## Goal of the exercise:
Answer these questions from the email about streaming JSON responses in Rails:
(a) What does Piotr Sarnacki say nothing stops you from using to stream JSON as soon as you generate it?
(b) What caused Rodrigo's tight deadline to be missed?
(c) What does Rodrigo say would really give a boost in his case?

It is not as simple as one might think.
It requires streaming support by the JSON library itself since the point
is to start streaming the output *before* the JSON encoding is finished.
You should be able to pass the output streaming buffer object to the
JSON formatter library. For instance, suppose you have something like
this object:
{keyA: 'a value', keyB: anotherObject}
As the JSON formatter library reads this object, it would start with
some key, right? Suppose it starts with "keyA". So the browser would get
a chunk like this:
{"keyA": "a value"
Then it would get another chunk like:
, "keyB":
And it goes on until all object processing is finished. Of course I just
simplified the idea. What would really give a boost in my case would be
the ability to use multiple cores to format the JSON by splitting the
task in multiple threads (or processes depending on what Ruby
implementation the library is targetting to).
Since JSON became the de facto format to exchange data between servers
and browsers any effort to speed up its encoding/decoding (specially
encoding) would be of much value to any web framework.
I'd love to see some performance improvements over JSON responses.
Unfortunately I don't have time this year to work on such improvements
since I'm currently with a very tight deadline that has been already
missed due to Sandy's hurricane that affected our collocation service
provider in NYC.
Please let me know if I wasn't clear enough of what performance
improvements I'm suggesting to Rails 4 with regards to JSON responses.
Best,
Rodrigo.
Em 01-11-2012 12:23, Piotr Sarnacki escreveu:
> As far as I know there is no plans to make it the default, but nothing
> stops you from using ActionController::Live to stream JSON as soon as
> you generate it.
> On Thu, Nov 1, 2012 at 3:14 PM, Rodrigo Rosenfeld Rosas
> <rr.ro...@gmail.com <mailto:rr.ro...@gmail.com>> wrote:
> I have some pretty big data to be encoded to JSON in my
> application and it would be faster if rendering my data as JSON
> could be done with a stream response.
> So, if the network is the bottleneck, the clients wouldn't notice
> some seconds of delay before starting to receive the JSON response
> that is required for the server to process JSON encoding before
> starting to send it to the client...
> Are you considering any kind of optimization like this for Rails 4?

## Entries supplied:
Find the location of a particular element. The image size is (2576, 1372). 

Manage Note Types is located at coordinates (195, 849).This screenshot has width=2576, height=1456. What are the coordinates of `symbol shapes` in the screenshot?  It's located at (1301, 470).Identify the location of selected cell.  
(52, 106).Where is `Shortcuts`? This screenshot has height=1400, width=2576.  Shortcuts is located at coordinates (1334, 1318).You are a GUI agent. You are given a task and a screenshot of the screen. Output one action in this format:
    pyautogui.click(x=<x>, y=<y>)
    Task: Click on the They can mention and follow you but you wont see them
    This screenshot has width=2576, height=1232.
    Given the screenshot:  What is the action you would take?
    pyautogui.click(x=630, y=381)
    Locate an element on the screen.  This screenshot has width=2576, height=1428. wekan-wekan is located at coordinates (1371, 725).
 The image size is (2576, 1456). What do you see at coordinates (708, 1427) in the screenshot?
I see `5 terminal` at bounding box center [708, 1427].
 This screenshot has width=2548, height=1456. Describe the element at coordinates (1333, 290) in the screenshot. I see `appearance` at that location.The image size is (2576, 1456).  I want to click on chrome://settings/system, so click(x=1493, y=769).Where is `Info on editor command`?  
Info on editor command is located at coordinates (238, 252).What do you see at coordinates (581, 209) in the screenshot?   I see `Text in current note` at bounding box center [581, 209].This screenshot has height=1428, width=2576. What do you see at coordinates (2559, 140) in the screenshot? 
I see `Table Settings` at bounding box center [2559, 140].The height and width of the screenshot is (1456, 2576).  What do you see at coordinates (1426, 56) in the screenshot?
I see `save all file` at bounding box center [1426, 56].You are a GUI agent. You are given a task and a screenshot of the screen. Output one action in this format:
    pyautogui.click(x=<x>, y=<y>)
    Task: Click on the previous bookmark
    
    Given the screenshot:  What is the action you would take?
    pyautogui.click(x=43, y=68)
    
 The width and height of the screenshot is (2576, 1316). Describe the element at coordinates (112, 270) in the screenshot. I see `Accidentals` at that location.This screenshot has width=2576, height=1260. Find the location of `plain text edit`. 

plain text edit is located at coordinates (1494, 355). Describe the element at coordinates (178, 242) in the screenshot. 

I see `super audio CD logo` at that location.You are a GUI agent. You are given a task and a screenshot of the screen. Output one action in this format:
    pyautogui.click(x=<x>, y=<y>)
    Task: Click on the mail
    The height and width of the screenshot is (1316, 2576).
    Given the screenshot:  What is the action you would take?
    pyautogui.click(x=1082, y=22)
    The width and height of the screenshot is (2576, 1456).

## Response to the exercise:
(a) ActionController::Live.
(b) Sandy's hurricane, which affected their collocation service provider in NYC.
(c) The ability to use multiple cores to format the JSON by splitting the task into multiple threads or processes.